_Exercise requirements_: Each line of the material holding the word "computer" must be identified and copied.

_Material for this exercise_:
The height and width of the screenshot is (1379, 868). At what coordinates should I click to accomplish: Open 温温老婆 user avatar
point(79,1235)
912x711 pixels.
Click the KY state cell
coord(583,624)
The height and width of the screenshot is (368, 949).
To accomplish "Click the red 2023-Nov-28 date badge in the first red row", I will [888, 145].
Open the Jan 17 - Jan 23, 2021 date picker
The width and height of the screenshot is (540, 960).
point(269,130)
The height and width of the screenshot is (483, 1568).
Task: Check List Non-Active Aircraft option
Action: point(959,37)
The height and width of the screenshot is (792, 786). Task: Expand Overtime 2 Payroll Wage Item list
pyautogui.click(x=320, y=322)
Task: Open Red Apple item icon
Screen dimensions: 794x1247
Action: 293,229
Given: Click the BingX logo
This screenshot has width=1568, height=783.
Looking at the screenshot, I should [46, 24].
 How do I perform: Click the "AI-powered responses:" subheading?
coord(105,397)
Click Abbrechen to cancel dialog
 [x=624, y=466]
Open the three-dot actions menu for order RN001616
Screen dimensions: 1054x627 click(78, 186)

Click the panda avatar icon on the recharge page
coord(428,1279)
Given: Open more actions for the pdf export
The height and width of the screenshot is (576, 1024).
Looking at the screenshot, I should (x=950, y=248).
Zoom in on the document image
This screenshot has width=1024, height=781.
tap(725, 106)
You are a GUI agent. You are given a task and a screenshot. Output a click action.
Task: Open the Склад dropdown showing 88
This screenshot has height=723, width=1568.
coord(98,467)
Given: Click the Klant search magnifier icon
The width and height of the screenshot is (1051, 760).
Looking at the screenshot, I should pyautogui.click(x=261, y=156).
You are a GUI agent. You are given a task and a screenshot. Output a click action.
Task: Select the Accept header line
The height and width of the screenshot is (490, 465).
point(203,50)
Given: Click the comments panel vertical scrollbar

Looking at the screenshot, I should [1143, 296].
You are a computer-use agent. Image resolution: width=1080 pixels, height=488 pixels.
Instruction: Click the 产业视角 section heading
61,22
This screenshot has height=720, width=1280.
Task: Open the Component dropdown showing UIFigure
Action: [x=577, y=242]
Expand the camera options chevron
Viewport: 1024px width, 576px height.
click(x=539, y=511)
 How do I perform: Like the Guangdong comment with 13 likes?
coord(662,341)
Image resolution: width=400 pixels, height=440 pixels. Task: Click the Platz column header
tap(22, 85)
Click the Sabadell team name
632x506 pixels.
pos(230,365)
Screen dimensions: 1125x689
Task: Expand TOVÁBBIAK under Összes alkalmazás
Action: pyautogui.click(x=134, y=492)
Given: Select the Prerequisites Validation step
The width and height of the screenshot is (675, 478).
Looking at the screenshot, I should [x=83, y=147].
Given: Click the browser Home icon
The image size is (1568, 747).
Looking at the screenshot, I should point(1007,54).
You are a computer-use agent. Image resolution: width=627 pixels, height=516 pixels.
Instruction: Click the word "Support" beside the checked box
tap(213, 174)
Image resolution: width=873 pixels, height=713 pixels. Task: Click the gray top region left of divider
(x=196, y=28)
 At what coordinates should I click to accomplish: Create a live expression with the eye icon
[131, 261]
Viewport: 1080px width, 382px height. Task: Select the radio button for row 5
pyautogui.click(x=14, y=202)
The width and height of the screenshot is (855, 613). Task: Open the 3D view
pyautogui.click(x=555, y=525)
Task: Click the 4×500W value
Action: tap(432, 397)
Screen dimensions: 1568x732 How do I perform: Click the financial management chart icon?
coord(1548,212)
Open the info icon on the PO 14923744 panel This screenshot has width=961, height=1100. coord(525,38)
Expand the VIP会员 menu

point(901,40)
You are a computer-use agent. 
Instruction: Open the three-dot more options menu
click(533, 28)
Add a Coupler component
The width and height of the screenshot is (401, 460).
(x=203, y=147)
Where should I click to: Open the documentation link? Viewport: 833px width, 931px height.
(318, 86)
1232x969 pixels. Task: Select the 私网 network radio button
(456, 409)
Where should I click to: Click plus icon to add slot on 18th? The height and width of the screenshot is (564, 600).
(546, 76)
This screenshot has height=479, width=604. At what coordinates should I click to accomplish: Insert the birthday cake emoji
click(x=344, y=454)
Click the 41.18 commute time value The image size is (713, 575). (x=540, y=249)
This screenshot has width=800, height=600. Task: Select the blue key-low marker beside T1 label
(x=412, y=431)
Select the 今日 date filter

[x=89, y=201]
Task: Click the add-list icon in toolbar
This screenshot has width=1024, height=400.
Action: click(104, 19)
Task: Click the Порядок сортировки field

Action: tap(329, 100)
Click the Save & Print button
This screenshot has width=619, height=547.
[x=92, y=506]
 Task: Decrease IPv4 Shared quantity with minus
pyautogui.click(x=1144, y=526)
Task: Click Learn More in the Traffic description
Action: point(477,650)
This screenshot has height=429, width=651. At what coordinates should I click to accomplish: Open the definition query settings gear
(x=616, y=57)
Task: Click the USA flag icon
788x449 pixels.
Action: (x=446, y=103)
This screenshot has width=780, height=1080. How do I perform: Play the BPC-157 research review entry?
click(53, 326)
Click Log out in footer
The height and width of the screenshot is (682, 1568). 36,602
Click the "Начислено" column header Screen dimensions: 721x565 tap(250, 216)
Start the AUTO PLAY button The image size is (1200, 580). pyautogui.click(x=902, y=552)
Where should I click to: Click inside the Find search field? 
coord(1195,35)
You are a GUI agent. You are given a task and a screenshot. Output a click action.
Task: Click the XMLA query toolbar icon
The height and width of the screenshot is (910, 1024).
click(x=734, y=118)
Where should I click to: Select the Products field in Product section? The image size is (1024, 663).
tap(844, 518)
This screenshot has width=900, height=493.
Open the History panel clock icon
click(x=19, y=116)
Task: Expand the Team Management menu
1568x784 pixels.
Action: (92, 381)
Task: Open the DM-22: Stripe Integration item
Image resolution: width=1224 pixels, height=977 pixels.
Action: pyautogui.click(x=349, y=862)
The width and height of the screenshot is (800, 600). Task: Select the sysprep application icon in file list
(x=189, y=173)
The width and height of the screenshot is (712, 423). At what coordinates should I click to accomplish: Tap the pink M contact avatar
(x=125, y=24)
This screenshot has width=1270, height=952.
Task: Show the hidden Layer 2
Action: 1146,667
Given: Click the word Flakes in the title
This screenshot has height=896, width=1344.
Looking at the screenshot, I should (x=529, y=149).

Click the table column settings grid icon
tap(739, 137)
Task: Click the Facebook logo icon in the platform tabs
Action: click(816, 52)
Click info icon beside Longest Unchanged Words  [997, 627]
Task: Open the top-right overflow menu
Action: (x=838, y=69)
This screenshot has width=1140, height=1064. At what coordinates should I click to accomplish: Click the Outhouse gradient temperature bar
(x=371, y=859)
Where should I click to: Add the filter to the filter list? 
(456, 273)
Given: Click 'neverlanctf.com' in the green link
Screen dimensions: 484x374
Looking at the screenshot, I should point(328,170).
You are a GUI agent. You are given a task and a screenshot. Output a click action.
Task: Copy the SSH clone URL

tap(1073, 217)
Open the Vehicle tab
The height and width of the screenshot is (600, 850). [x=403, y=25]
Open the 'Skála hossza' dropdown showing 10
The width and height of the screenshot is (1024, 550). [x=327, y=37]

_Written solution_:
You are a computer-use agent. Image resolution: width=1080 pixels, height=488 pixels.
You are a computer-use agent. Image resolution: width=627 pixels, height=516 pixels.
You are a computer-use agent. 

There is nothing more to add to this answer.